Elliotte Rusty Harold’s title, “Email Recovered from Genetech Debris, Lieutenant Jeffrey Abramowitz Investigating,” tells us that this is to be an epistolary tale. In the titular missive, Jonathan Collins, Senior Partner, Genetech Investing Group responds to an inventor, Efraim Demetrios Xyyzzx, who has created Homo ursa, a human-grizzly hybrid intended to be used as a biological pacification organism. That there is an investigation underway suggests that the situation didn’t go as well as one might hope. Though this is an interesting and humorous story, it is difficult to see how it ties into the issue’s theme.

“Killing the Tree Spirit” by Adria Laycraft concerns the death and rebirth of the Green Man. It’s a simple story with a few surprises.

“A House of Mirrors” by Stephanie Flood is self-described as “[a] metafictional story about getting lost in illusion.” The description is accurate; the second person point of view is an interesting choice; and, the story speaks to “pitfalls of distraction.”

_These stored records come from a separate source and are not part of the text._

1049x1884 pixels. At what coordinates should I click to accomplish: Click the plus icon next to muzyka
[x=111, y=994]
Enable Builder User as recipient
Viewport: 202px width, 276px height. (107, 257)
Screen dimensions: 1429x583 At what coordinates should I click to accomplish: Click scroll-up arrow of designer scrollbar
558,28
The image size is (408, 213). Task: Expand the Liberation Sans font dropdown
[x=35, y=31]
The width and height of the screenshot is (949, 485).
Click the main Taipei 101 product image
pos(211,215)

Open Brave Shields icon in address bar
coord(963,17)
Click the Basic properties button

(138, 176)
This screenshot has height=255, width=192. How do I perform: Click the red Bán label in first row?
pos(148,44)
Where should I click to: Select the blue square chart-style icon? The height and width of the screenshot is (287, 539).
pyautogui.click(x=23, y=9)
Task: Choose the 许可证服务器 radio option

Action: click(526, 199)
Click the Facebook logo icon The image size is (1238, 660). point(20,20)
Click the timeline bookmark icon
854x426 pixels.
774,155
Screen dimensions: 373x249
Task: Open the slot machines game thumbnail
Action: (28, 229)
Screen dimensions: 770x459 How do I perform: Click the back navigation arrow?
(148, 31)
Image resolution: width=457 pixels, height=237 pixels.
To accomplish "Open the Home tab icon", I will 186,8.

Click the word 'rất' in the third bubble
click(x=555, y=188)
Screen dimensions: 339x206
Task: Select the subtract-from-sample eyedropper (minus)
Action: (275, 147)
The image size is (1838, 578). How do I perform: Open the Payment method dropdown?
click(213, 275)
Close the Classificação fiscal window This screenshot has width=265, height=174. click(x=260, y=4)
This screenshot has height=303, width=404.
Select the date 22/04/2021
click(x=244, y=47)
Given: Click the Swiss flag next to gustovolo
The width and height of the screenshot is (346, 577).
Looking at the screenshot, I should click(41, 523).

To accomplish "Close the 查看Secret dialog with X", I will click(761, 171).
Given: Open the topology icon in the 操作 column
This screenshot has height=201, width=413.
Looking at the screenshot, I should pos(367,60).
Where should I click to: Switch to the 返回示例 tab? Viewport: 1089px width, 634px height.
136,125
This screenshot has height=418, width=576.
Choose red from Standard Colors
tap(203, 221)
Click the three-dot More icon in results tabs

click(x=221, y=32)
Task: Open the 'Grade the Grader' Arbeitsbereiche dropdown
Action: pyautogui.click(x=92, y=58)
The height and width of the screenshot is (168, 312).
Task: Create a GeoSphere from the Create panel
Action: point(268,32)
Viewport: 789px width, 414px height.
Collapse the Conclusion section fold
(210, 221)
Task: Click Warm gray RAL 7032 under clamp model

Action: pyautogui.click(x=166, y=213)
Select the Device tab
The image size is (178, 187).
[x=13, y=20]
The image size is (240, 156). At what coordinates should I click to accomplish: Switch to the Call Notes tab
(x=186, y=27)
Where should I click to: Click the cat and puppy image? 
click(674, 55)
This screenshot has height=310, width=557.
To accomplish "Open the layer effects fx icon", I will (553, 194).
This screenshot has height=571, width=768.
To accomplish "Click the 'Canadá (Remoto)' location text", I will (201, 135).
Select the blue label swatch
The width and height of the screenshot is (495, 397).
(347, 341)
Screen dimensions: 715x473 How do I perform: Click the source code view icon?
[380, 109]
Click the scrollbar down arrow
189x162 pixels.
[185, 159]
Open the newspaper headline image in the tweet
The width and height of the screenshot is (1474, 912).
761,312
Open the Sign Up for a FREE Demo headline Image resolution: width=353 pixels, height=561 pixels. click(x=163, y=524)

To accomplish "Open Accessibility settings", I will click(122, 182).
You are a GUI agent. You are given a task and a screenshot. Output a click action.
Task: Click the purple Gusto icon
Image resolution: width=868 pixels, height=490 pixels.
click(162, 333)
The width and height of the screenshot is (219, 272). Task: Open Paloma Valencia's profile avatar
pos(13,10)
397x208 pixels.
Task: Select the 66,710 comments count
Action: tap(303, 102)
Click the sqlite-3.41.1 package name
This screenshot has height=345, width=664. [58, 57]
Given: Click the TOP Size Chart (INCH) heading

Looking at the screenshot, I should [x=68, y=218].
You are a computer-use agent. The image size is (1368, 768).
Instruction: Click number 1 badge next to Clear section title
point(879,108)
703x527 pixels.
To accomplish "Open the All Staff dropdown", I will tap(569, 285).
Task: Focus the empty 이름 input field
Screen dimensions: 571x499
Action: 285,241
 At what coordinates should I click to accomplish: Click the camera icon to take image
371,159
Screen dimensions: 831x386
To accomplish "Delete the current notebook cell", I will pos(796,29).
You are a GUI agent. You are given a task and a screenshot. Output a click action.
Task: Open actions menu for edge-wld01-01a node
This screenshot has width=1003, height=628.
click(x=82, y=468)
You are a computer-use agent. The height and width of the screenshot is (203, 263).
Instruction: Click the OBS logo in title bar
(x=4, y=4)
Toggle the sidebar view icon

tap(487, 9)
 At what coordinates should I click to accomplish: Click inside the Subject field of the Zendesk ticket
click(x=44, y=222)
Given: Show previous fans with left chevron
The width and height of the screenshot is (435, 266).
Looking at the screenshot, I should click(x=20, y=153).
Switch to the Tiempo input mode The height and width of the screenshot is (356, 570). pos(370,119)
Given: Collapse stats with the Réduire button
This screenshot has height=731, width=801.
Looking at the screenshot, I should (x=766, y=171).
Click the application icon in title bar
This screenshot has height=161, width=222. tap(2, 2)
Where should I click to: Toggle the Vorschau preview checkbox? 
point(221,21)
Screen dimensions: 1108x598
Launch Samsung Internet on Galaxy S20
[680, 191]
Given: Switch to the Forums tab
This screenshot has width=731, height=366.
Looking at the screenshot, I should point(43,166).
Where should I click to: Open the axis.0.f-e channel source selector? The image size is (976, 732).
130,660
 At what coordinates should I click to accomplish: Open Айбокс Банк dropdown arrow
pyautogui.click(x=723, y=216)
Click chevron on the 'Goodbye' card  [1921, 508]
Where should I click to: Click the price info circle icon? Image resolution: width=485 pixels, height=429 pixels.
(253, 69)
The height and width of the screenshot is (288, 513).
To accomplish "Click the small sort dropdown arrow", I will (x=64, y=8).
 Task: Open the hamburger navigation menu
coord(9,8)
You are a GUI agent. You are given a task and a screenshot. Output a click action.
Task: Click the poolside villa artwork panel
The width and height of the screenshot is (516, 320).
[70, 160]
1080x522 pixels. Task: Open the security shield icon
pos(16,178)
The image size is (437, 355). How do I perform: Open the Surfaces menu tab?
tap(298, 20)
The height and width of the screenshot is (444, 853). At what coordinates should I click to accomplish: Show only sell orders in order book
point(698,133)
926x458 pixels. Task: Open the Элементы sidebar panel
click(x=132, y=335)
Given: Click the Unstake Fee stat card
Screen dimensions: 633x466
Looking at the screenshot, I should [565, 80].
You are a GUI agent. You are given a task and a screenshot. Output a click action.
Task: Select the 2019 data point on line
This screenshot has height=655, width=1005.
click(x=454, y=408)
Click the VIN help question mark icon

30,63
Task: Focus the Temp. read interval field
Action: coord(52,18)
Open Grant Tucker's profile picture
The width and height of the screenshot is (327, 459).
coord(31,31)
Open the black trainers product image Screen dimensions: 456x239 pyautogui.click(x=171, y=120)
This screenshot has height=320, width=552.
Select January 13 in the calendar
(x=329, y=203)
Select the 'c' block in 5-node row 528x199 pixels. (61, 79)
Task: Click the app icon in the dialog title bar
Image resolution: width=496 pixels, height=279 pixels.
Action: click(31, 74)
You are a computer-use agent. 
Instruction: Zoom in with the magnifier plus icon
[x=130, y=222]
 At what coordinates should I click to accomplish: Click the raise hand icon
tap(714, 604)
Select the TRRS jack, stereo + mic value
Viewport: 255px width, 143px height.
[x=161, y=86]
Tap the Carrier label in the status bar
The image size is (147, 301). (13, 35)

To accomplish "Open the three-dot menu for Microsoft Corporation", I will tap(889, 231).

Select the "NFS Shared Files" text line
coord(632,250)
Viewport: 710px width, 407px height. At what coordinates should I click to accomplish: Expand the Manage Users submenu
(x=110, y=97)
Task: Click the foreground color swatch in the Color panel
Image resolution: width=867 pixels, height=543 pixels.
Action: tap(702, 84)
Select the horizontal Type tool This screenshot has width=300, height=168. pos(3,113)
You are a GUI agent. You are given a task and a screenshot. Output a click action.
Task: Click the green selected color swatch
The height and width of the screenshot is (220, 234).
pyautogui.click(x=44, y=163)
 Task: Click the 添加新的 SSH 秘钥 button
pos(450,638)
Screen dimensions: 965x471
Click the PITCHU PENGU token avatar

When Missy’s father decides that it’s time for his family to unplug from the virtual world and live in a real one, we get “She Dies” by Jason Lairamore. After the twelve-year-old Missy and her nine-year-old brother Jeff arrive on the new alien world, they go out to play and encounter new monsters—real ones, unlike those in the virtual video games they used to play. That changes everything. This is a predictable story. The unfortunate thing about this one, though, has nothing to do with the story itself, and everything to do with the accompanying, and misleading, art work which features two males, one holding the other at gunpoint. Missy, who is described as wearing a flower dress, is the main character here and the only thing she holds at gunpoint is a monster.

“Jacked” by Steve Coate brings to mind Philip K. Dick’s short story, “Paycheck.” Fergus McKay comes to in shackles in a monitored room. He is visited by his employer, who tells him that he has been fired for committing a crime. The company human resources person assures Fergus that everything is being done by the book. The corporate attorney concurs. However, none of them will tell Fergus what second degree thought crime he committed while in a jacked-in state. This story ends just as it’s getting interesting, which makes it the feel like an excerpt of a longer work.

Paul Barclay’s “Into the Light” shows us Adelaide, a scientist who has been working on a machine which allows consciousness to transcend the human body. The initial impetus for her work is to allow one Dr. Hughes, who is in a burn ward, to virtually attend his daughter’s dance recital. A reporter who attends the scientific reveal for the express purpose of interviewing Adelaide, takes notes of, and later writes and article about, the proceedings. This story makes one ponder what it means to be “present.”

Some of the stories here seem to stray from the issue’s challenging theme of presentism. Separated from the theme, however, this anthology contains several good reads.

A version of this review appears on the Tangent Online website.